Leonard grinned, shook his head, kept his eyes on Blow. “We discussed that point at length. Elvin's argument had merit, still does. But we decided we couldn't take that chance. The firm's reputation was on the line. It would come down to the judge, and we had a history with him. We had to be clean as Caesar's wife.
“So we called the judge. It was a Sunday. We got the call Friday afternoon, and by Sunday we'd decided we needed to bring it forward. Judge was pissed. Emerson. Retired now. He was watching football, said it was highly irregular etc. etc. We asked for a hearing first thing Monday. Didn't want to surprise him. Okay okay, sounding more pissed than you'd think he should have. Which is why I think he already knew, that it was a setup. And boy were we lucky.
“What does the Times-Dispatch have on its front page Monday morning?MacKenzie's named in a drug investigation. According to sources, of course. Nothing official. Spokesmen refuse to comment. Same damned anonymous tip. I'd bet on it. Judge is still pissed at our meeting. Pissed at me, not at the press for running with the story. Pissed at me, because, no doubt in my mind, because he knew too. We'd slipped their little trap.
“So now Emerson's in a real spot. Has the jury been tainted? Probably, you can never be sure with something like that. Does he call a mistrial? Pickett would love that. He's pretty sure the trial's going south on him. If there's anything to the drug thing he's back in the game. If not, screw it. Better than losing.
“I consult with Mac. He doesn't know what the hell's going on. Pissed at me for ratting him out, even though he denies on his mother's grave he knows nothing about any meth, but maybe those damned associates, but why didn't I talk to him first, before going to the judge. I ratted him out. The way he says it sounds just like Cagney. I could've laughed in his face.

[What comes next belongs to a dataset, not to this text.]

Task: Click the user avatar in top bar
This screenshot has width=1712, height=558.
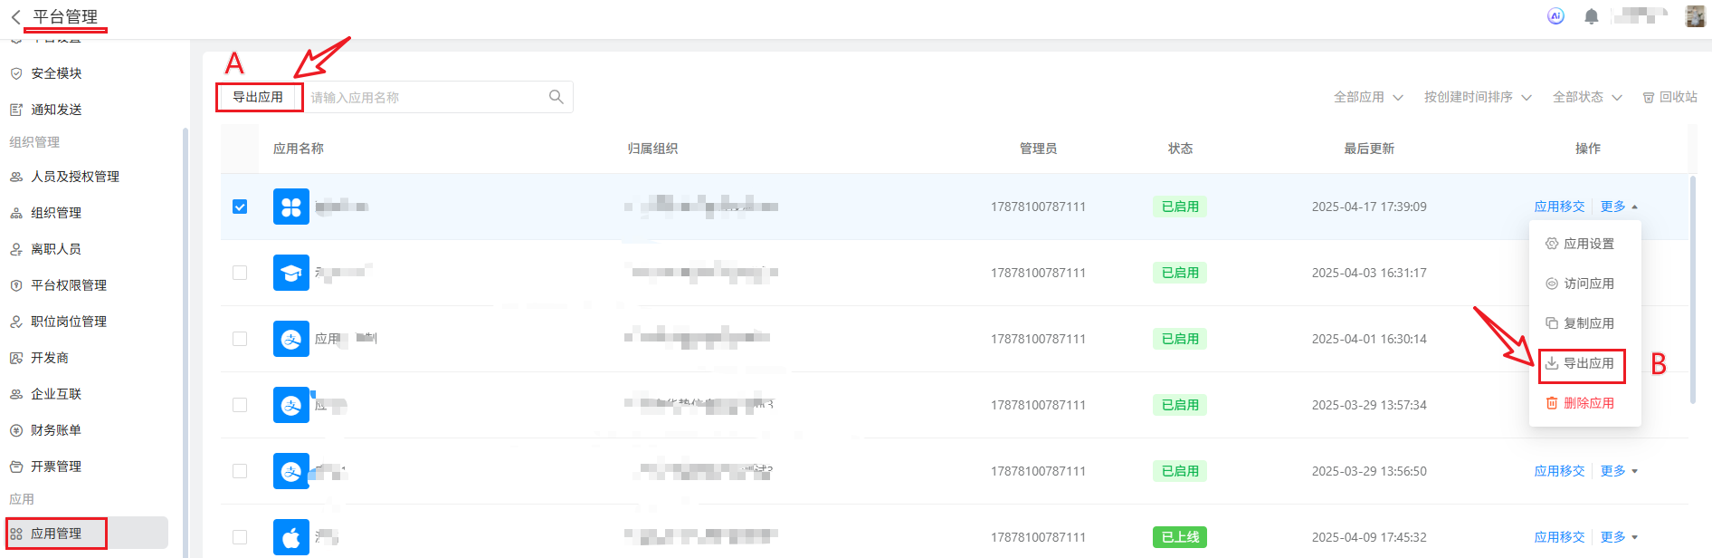Action: click(x=1695, y=16)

“You're my lawyer, he says, practically shouting. We're in a little witness room but I'm sure you could hear him out in the courtroom. Emerson and Pickett are probly laughing their asses off. Says he's going to fire me. I tell him fine with me, but he might want to consider cutting a deal right now.”
“Huh? Whattaya mean, a deal? You can see the gears turning in his head. I explain to him how he could really burn in a new trial, if there's anything to this drug business, which he assures me again if there is he has nothing to do with it. I tell him that would be up to a jury, a new one if there's a new trial, and there's no telling what kind of evidence Pickett might have by then. I tell him if there really is something with the drugs they won't want to deal with us, that this could be a bluff and the only way to find out is to call it. He finally says okay.”
“We go back to the judge. We offer a guilty plea on two of the twenty-seven fraud charges. Seven to ten. Emerson and Pickett look at each other. Pickett shrugs, judge says okay. We've got a deal.
“A year later I get a letter from Mac, from Mecklenburg, Dear Rat. Hand written. Filled with profanity. Every time he mentions me I'm a rat. I figured he'd been stewing and was letting off steam. Now I see I should have kept the damned letter.”
“Jeezus!” Elvin's eyes were closed, his head wigwagging like a rail-cross warning.
Blow said, “You tossed it?”
“I felt like it. Can't really say what happened to it. I've looked through the files lately, and couldn't find it. Might've stuck it some other place. I'll have my secretary keep looking.”
“You know what's ironic about this, he went after your brother. If you're the rat I wonder why he didn't come after you?”
“Good question, Joe.” He looked quickly at Elvin. “Maybe the girl got her signals crossed, or somebody did. I guess it really didn't matter. Discredit the whole firm, you know?” Grinning, he jabbed a thumb at his brother. “The girl probly just figured Elvis here was an easier target.”
“Don't call me that.” It came out a growl. Sounded well-used.